Criterio urbano

Libertad económica para fomentar mayor prosperidad

Juan Carlos Zapata @jczapata_s

Todos los años, la Fundación Heritage publica el informe de libertad económica, en el cual se evalúa a los países en cuatro áreas clave para la prosperidad: estado de Derecho, tamaño del Gobierno, eficiencia regulatoria y apertura de los mercados.
A nivel internacional, como ocurre con el índice de competitividad, el país con la mayor libertad económica es Singapur. Esta economía ha logrado no solo mayor prosperidad para sus habitantes, sino la capacidad de ser uno de los países con la mayor innovación, logrando una transformación importante que lo ha convertido en un ejemplo para el mundo. Esto, mayoritariamente, gracias a la libertad económica, definida por la Fundación Heritage como “el derecho fundamental de todo ser humano a controlar su propio trabajo y propiedad. En una sociedad económicamente libre, los individuos son libres de trabajar, producir, consumir e invertir como les plazca.
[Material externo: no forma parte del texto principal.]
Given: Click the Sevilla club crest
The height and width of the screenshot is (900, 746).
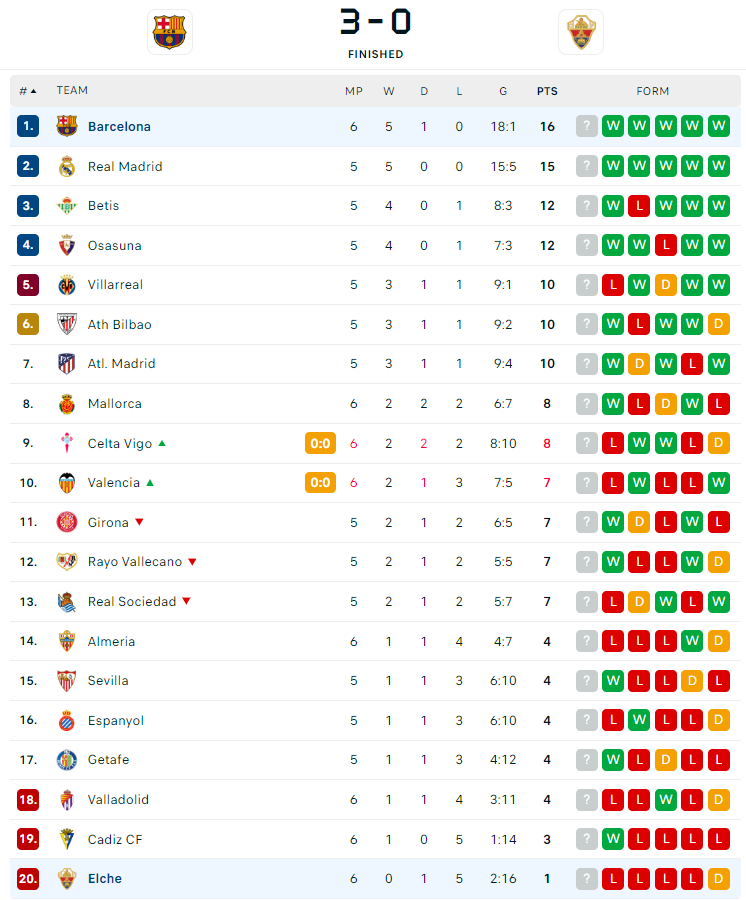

En sociedades económicamente libres, los gobiernos permiten que la mano de obra, el capital y los bienes se muevan libremente y se abstienen de la coerción o restricción de la libertad más allá de lo necesario para proteger y mantener la libertad misma”.

Esto explica mucho por qué Chile es el único país de América Latina considerado como principalmente libre en el ranquin, evaluado en la posición 15 de 180 países analizados por el indicador. El siguiente en la evaluación de la región latinoamericana es Colombia, seguido de Uruguay, Perú y Panamá. No es de extrañar que los dos países con la menor libertad económica en el mundo son Corea del Norte y Venezuela, países donde hace mucho tiempo ya no existe el concepto de libertad.
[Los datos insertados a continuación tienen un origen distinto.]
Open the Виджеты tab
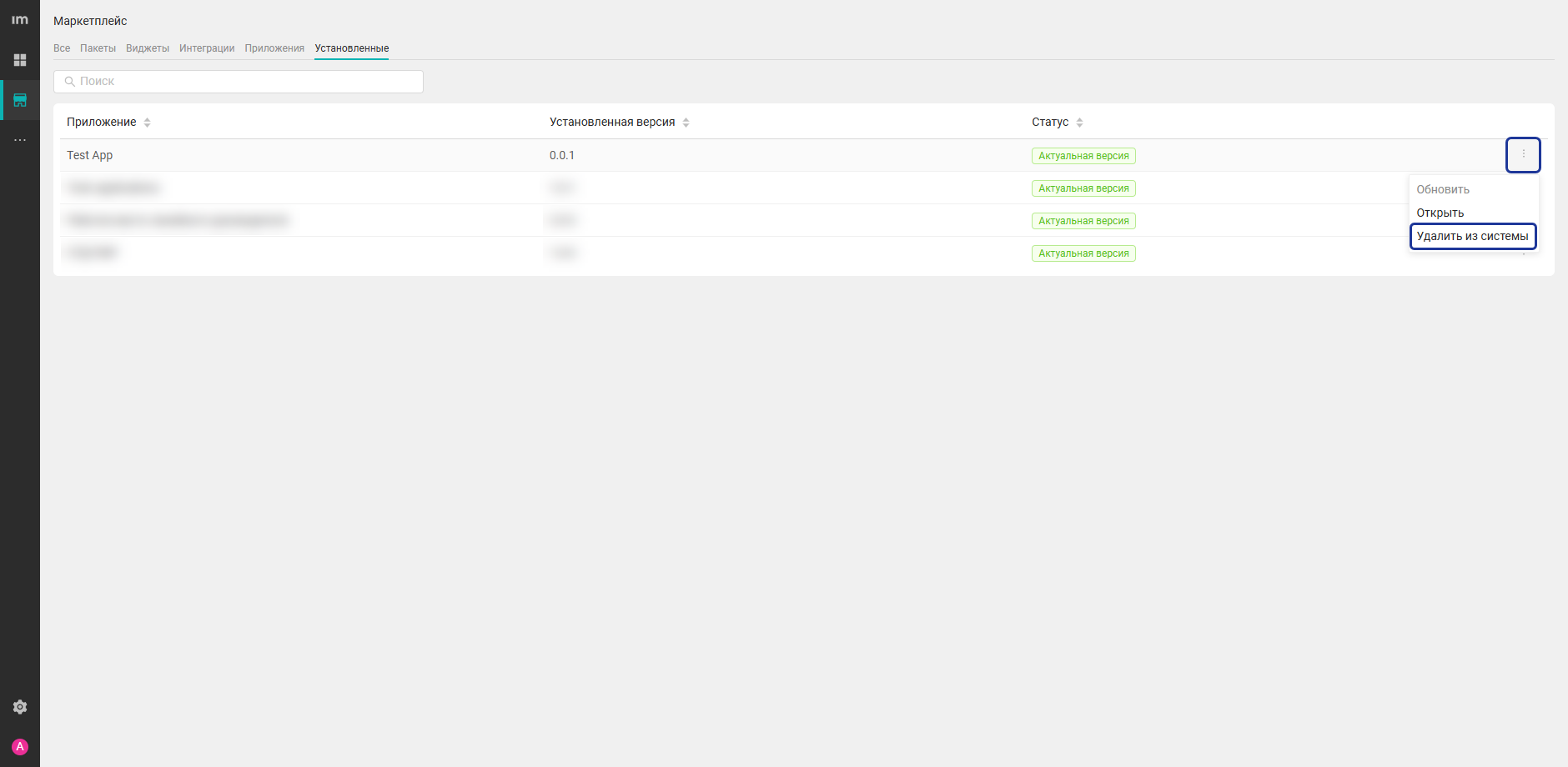Viewport: 1568px width, 767px height. (148, 48)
En el caso de Guatemala, este año hubo una mejora en la evaluación de 1.4 puntos, una excelente noticia que nos sitúa en la posición 73 de los 180 países, con una nota de 64 puntos sobre 100. De los cuatro factores analizados, donde más debemos avanzar como nación está en mejorar el estado de Derecho. Especial énfasis se debe hacer en mejorar la integridad gubernamental, que se ve gravemente afectada por los altos niveles de corrupción, poca capacidad para brindar servicios básicos y limitada capacidad de inversión. Nuestro país también debe mejorar la efectividad del sistema de justicia, cuya eficiencia es bastante baja, con indicios de poca independencia, especialmente para garantizar derechos de propiedad. Este es un tema crítico, especialmente por la cantidad de invasiones que ocurren en varios departamentos.

Otros factores en los que tenemos que seguir avanzando es en el indicador que evalúa la eficiencia regulatoria, especialmente en generar mayor libertad laboral. En este aspecto hay un gran desafío, por la poca flexibilidad que existe en nuestro país. La incapacidad de una persona de poder trabajar con horas y que se le reconozcan sus prestaciones como lo establece el convenio 175 de la OIT para trabajar a tiempo parcial es un tema que sigue en discusión en el Congreso, al no haber sido aprobada la iniciativa 5477, que dispone regular la forma de implementar el tiempo parcial.

De manera muy positiva, nuestro país es evaluado muy bien en aspectos relacionados con el tamaño del Gobierno y a la apertura que tienen nuestros mercados, lo cual habla de la gran capacidad que ha tenido Guatemala de contar con mayor libertad comercial. Si bien es importante mejorar la eficiencia de los servicios que presta el Gobierno, está claro que tenemos que ser capaces de seguir incidiendo en que mejore la libertad económica, como un aspecto fundamental para mejorar los indicadores sociales.